[TASK]
Repeat every line of the data exactly; the pictures stay out.

[DATA EXTRACT]
────────────────

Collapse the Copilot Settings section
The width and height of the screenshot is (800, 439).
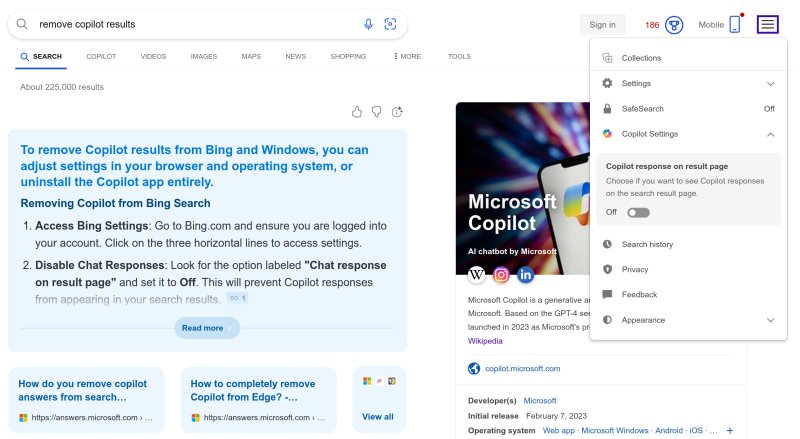(x=770, y=134)
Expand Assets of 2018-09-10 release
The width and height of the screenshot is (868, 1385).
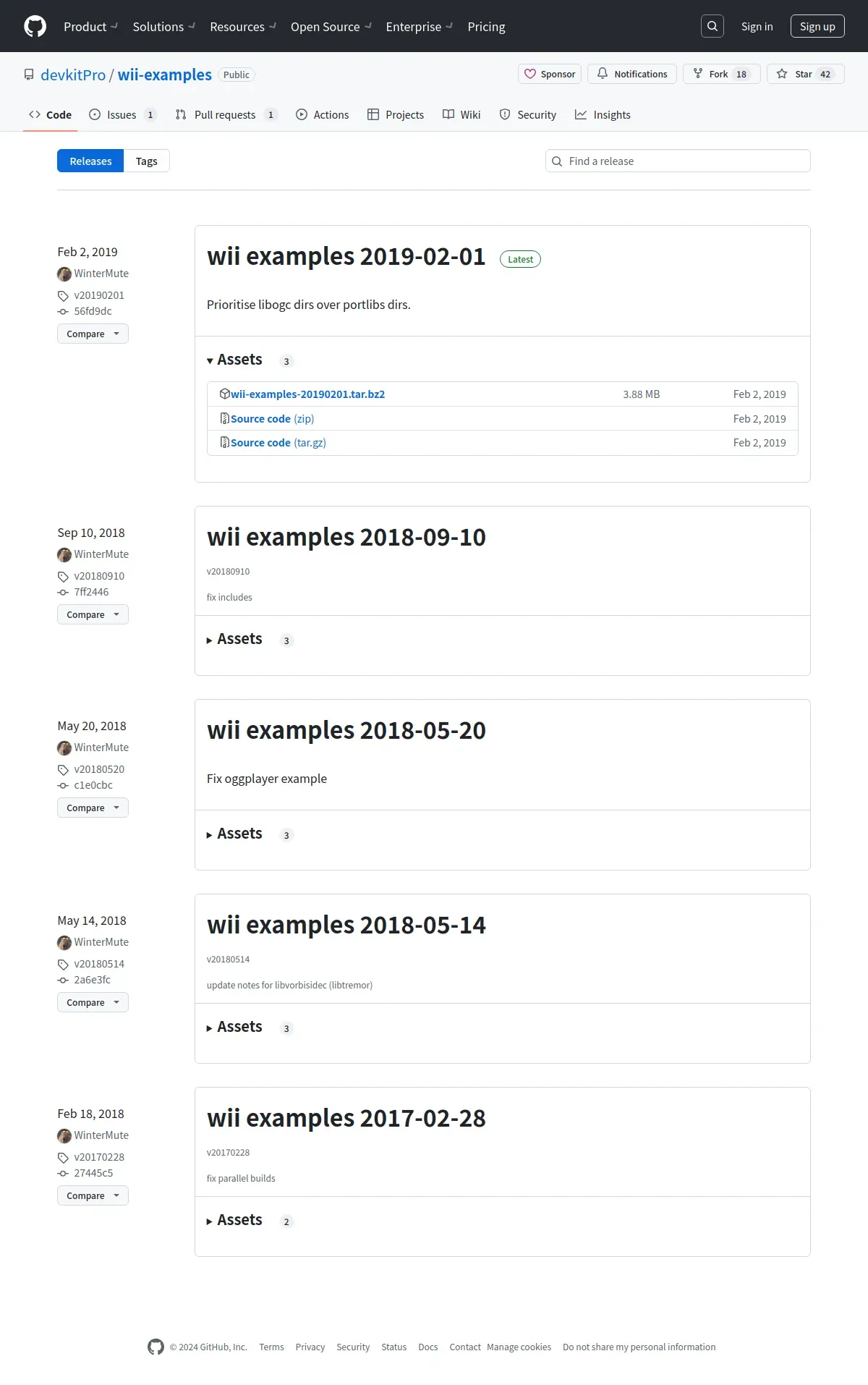click(234, 639)
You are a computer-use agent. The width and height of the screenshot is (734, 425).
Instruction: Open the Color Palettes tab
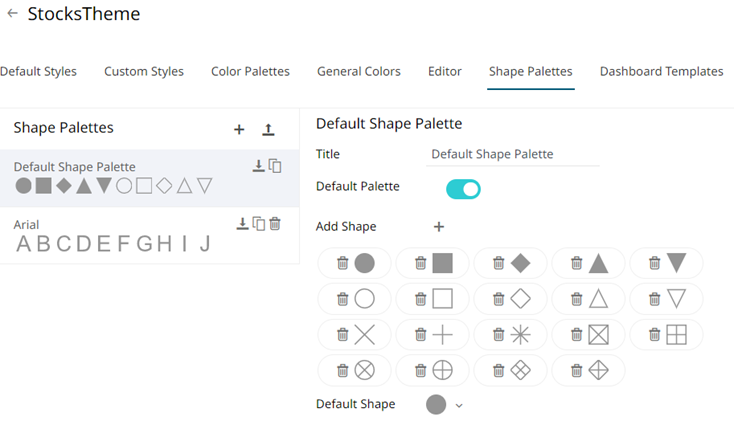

────────────────

[EXPECTED ANSWER]
Collapse the Copilot Settings section
The width and height of the screenshot is (800, 439).
(x=770, y=134)
Expand Assets of 2018-09-10 release
The width and height of the screenshot is (868, 1385).
click(234, 639)
You are a computer-use agent. The width and height of the screenshot is (734, 425).
Instruction: Open the Color Palettes tab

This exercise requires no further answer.